■ TO DO
From the listing below, pick out each line with the word "Lists".

_____

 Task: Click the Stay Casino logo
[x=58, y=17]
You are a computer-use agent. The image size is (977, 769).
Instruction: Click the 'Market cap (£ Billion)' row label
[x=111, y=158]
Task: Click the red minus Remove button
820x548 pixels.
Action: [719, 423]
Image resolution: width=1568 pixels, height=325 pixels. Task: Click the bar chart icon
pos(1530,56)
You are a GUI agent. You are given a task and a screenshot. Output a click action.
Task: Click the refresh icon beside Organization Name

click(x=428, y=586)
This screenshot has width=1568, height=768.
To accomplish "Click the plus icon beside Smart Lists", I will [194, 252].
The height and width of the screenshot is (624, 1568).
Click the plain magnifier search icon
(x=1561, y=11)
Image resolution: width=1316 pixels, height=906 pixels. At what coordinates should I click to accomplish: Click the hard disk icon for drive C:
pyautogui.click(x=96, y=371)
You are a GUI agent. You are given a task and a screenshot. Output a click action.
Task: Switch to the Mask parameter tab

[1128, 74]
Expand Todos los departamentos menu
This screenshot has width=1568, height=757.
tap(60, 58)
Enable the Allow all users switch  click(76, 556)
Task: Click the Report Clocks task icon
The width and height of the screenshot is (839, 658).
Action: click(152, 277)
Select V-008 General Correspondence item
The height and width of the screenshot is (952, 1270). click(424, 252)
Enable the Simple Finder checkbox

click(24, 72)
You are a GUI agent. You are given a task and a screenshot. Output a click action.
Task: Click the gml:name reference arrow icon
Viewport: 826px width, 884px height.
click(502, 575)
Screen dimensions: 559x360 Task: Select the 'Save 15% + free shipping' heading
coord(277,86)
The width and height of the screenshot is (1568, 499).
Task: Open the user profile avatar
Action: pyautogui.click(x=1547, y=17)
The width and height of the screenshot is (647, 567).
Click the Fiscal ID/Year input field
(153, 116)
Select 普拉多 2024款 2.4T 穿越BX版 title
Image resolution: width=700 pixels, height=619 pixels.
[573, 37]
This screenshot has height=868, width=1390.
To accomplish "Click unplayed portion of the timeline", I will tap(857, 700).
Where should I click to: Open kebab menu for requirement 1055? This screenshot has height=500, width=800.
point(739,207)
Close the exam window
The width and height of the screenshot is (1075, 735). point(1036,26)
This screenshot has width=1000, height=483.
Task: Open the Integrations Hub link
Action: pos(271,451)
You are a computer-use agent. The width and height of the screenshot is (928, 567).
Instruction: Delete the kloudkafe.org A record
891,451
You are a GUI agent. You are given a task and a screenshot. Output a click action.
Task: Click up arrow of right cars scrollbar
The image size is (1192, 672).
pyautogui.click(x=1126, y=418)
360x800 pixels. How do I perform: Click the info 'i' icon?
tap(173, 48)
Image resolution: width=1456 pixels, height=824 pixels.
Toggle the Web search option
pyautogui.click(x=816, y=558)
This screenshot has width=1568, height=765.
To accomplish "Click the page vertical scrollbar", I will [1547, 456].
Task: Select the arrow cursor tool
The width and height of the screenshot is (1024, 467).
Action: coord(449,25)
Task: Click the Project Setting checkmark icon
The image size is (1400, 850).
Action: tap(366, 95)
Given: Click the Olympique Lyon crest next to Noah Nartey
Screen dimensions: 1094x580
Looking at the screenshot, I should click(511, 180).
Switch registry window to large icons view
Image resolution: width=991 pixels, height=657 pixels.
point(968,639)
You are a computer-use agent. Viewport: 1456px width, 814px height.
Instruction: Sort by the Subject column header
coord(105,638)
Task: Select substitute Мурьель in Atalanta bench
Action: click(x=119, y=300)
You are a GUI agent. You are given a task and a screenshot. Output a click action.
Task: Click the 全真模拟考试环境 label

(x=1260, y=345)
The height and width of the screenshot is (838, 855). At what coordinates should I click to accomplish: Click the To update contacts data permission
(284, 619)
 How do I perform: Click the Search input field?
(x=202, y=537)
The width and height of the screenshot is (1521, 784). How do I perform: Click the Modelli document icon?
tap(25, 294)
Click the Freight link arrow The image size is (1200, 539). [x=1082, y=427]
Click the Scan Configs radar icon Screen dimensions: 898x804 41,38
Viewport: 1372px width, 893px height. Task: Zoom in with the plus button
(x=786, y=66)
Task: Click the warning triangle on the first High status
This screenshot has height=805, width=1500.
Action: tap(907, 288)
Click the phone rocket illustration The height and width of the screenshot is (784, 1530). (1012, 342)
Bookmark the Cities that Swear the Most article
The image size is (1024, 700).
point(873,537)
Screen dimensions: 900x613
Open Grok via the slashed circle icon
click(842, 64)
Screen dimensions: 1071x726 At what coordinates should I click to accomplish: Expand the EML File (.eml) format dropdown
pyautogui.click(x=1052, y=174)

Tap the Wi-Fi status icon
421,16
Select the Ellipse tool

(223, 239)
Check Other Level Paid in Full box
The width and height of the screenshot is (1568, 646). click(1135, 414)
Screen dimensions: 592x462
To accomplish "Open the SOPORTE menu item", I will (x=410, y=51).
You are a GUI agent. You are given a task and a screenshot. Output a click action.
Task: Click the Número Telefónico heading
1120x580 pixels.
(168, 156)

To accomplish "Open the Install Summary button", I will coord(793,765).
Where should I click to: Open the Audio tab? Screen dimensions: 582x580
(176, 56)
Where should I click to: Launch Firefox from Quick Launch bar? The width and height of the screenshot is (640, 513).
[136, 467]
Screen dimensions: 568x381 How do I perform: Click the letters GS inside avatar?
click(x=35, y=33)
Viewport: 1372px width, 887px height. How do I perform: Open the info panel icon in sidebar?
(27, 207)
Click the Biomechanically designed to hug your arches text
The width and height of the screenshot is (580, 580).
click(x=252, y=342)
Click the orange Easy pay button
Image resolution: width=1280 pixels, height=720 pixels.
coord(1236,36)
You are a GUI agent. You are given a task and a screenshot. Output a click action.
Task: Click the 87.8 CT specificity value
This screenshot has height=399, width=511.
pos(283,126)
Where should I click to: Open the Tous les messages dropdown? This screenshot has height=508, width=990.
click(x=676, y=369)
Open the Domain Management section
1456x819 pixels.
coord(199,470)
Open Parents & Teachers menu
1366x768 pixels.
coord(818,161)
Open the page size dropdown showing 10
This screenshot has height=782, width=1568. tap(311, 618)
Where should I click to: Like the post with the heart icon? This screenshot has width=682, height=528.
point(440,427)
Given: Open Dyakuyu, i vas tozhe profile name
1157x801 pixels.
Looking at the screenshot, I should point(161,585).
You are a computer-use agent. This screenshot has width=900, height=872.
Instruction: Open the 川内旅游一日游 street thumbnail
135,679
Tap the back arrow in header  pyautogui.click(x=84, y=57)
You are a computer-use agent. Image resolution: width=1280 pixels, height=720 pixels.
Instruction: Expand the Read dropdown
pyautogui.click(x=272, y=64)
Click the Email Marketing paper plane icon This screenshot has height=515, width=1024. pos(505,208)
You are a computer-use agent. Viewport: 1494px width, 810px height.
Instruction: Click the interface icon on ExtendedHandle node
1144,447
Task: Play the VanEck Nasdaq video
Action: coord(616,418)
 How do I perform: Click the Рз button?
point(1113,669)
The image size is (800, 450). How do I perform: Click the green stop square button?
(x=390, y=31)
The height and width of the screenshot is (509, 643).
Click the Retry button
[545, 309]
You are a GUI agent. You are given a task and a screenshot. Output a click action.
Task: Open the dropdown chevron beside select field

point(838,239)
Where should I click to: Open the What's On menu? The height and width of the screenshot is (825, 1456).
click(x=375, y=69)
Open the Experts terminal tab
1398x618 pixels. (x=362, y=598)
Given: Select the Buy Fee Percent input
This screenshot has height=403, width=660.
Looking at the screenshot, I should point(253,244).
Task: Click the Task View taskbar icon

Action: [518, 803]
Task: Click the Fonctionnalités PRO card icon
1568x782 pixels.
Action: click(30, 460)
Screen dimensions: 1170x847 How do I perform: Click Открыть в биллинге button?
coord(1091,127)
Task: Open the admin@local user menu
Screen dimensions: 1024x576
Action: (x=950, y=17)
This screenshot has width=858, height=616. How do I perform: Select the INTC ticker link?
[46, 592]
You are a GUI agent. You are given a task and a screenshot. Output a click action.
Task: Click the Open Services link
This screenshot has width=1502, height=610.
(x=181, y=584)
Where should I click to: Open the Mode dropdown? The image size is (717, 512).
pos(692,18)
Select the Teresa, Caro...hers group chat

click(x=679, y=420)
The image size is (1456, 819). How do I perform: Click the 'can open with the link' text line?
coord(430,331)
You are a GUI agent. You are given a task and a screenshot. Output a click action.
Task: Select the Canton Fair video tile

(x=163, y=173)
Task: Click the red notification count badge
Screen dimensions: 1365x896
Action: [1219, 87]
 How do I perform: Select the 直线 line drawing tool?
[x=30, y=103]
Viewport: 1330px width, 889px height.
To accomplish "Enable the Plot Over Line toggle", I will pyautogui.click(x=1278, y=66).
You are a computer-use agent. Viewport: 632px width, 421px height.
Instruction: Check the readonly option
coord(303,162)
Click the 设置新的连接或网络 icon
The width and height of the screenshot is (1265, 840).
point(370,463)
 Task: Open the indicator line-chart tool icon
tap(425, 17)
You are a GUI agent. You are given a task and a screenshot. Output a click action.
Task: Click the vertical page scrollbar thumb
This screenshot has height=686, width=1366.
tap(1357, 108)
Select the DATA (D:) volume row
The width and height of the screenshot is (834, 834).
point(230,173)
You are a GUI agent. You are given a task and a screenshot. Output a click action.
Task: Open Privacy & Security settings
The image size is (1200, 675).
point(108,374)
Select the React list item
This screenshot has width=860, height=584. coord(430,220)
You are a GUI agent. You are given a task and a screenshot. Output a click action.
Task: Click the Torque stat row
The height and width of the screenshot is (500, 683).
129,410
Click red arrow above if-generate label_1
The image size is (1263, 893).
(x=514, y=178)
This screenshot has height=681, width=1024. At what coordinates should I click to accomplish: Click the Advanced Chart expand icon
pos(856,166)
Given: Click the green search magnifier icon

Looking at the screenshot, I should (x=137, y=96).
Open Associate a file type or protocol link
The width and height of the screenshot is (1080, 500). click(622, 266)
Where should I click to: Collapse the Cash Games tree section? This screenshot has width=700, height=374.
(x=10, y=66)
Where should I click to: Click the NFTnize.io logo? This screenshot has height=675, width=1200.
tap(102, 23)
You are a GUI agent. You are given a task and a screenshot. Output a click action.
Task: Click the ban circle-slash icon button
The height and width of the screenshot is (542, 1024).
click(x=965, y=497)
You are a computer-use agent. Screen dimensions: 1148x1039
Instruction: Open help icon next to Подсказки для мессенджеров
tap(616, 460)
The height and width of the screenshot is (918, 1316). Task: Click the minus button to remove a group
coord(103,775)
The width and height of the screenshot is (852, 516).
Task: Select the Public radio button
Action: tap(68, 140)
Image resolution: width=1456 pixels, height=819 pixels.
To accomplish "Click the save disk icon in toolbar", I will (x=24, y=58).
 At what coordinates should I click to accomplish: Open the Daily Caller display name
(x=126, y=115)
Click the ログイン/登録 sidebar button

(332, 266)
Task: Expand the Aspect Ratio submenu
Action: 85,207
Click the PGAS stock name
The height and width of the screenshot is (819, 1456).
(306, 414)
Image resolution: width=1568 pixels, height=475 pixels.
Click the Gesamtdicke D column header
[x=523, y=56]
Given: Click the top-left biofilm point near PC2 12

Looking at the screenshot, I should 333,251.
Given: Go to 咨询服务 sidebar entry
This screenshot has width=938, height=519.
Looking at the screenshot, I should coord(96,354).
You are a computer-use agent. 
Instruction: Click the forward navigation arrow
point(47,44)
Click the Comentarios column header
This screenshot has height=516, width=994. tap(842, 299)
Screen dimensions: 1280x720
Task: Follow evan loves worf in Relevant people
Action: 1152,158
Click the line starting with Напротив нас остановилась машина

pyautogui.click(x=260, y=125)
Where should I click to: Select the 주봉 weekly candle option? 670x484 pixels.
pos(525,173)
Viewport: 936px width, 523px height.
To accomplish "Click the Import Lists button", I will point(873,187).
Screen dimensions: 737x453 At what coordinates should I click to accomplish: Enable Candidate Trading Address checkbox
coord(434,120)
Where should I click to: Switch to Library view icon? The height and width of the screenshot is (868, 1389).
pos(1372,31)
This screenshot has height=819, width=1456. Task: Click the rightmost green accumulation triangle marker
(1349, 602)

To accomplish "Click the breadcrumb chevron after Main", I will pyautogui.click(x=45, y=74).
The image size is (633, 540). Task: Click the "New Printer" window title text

_____

■ TASK RESPONSE
To accomplish "Click the plus icon beside Smart Lists", I will [194, 252].
To accomplish "Click the Import Lists button", I will point(873,187).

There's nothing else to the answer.